College of Engineering
No extra essays beyond the two Michigan prompts.
What to Do (Prompt 2 angle)
Show how first-year design and a multidisciplinary team (e.g., MRover, MASA, M-Fly) create a build-measure-learn arc.
Name a lab or sequence (e.g., ROB 204 after ENGR 100) and why it fits your goal.
Example Snippet
“Starting with ENGR 100 and controls on MRover, I’ll test vision pipelines on hardware before diving into ROB 204—my path to robust autonomy for off-road bots.”
School of Nursing (BSN)
No extra essays beyond the two Michigan prompts.
What to Do (Prompt 2 angle)
Link early clinical exposure, simulation, and team communication to moments from your caregiving experience.
Emphasize patient safety, cultural humility, and how you learn under pressure.
Example Snippet
“My CNA shifts taught me to chart under pressure; Michigan’s early clinical rotations and 1:1 coaching in the Clinical Learning Center match how I build calm, competent habits.”
School of Kinesiology (Applied Exercise Science, Movement Science, Sport Management)
No extra essays for first-year admission.
What to Do (Prompt 2 angle)
Connect coursework (e.g., SM 203, MOVESCI labs) with hands-on experiences (Michigan Sport Business Conference, research groups).
Example Snippet
“I’ll study fan engagement in SM 203, then join the Michigan Sport Business Conference team to A/B test pricing on real campaigns.”
School of Information (BSI)
Upper-division program with Preferred Admission (PA) for first-years. You’ll complete prerequisites on campus and later submit a short internal application.
What to Do (Prompt 2 angle)
Explain why information + society is your lane (UX, data ethics, social computing).
Outline a two-step plan: first-year prep → BSI focus → community impact.
Example Snippet
“I’ll start with SI prerequisites and Civic Tech projects, then pursue UX research in BSI to redesign benefits portals for low-bandwidth users.”
Marsal Family School of Education (Educator Preparation Program — First-Year Direct Admit)
First-year direct admit available. No extra essays beyond the two Michigan prompts.
What to Do (Prompt 2 angle)
Emphasize practice-based coursework, rehearsals of instructional moves, and equity-centered fieldwork.
Name the learner population you aim to serve.
Example Snippet
“I want to practice bilingual math instruction early; EPP fieldwork and methods courses will help me design routines that lower language load without lowering rigor.”
College of Pharmacy (B.S. in Pharmaceutical Sciences)
First-year direct admit. No extra essays beyond the two Michigan prompts.

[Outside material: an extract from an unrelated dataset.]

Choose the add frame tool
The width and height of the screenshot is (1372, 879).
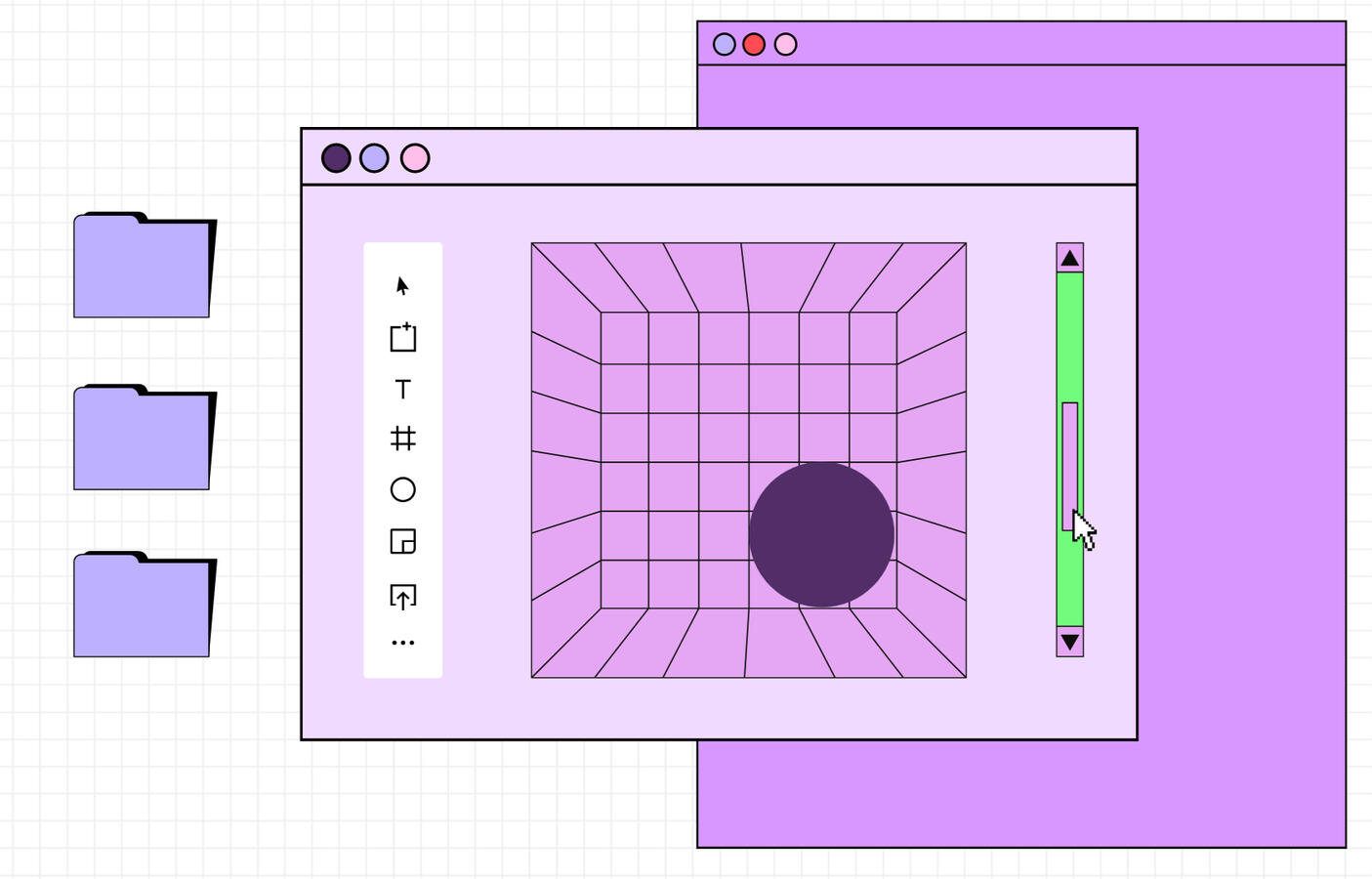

What to Do (Prompt 2 angle)
Show lab readiness and interest in translational science (drug delivery, pharmacokinetics).
Tie specific labs/sequences to your goals (e.g., benchwork leading to population health outcomes).
Example Snippet
“My capstone assay work makes me eager for Michigan’s BSPS lab rotations—my route to studying nanoparticle carriers for targeted chemotherapy.”
Public Health, Ford School of Public Policy, Dental Hygiene (Upper-Division Entry)
These majors admit later (typically sophomore/junior) and include their own application essays at that time (e.g., a Statement of Interest in Public Health; short essays for Ford; program essays for Dental Hygiene).
What to Do (Prompt 2 angle now)
Present a pipeline plan: the Michigan college you’ll start in, the prereqs and experiences you’ll seek, and why that sets you up for the later application.
Example Snippet
“I’ll begin in LSA with quantitative methods and a city internship, then apply to Public Health to evaluate how guaranteed income changes adolescent nutrition access.”
What Michigan looks for (to shape your voice)
The admissions prompts spotlight leaders and citizens who challenge the present and enrich the future. The strongest University of Michigan essays 2025–26 combine:
Initiative (you did something, not just held a title).
Community impact (who benefited and how you’ll keep building that impact at Michigan).
Intellectual purpose (a clear plan to use Michigan’s curriculum, labs, studios, and teams).
Final pointers for any UMich applicant
Show outcomes. A single metric or observable change stands out.
Write as a participant. Name the specific Michigan spaces you’ll join and how you’ll contribute.
Keep your voice. Be concrete, confident, and authentic.